There are and have been and will be an infinite number of things on earth. Individuals all different, all wanting different things, all knowing different things, all loving different things, all looking different. Everything that has been on earth has been different from any other thing. That is what I love: the differentness, the uniqueness of all things and the importance of life... I see something that seems wonderful; I see the divineness in ordinary things.

– November 28, 1939, paper on Plato, senior English seminar, Fieldston School


“They are the proof that something was there and no longer is. Like a stain. And the stillness of them is boggling. You can turn away but when you come back they’ll still be there looking at you.” — in response to request for a brief statement about photographs, March 15, 1971


Diane Arbus wasn't looking for beauty or her idealisation.


I guess it is more about recognizing beauty in reality, our ability in detecting it in daily life. Or also the acceptance of the ugliness as an essential element to recognise the beauty.
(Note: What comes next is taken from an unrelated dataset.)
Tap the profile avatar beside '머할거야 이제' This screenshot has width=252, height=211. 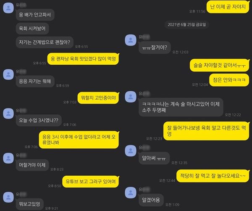point(8,158)
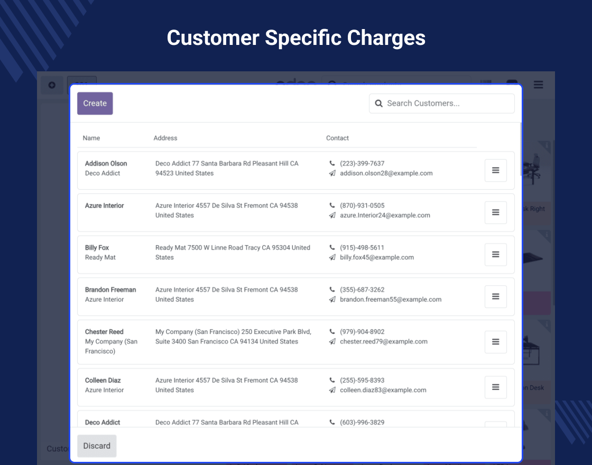Click the Discard button
592x465 pixels.
pyautogui.click(x=97, y=446)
Also I think that beauty is not essential: we are abituate to think that a picture, a painting, a movie ecc.. must include an element of common beauty (or, better, the proposal of a concept of beauty built on sales techniques) in order to attract the viewer and I must say that this is quiet intellectually offensive because we can actually be attracted by many factors and process a wide range of emotions.


Proposing a fake idea of beauty generates abominations like objectivization or the hypersexualization. This practice is quiet dangerous in my view, because the majority of the images consumers have no tool to read the images and the actual effect is a passive absorption, not an active enjoyment.


Reality can be very tough and photography, as well as other artistic expressions, must investigate it. We do too often forget that being an artist means being a sort of avant garde and as such we have the responsibility to think out of the box and process the imputs in order to progress as humankind community.

Being an artist is not an individualistic choice.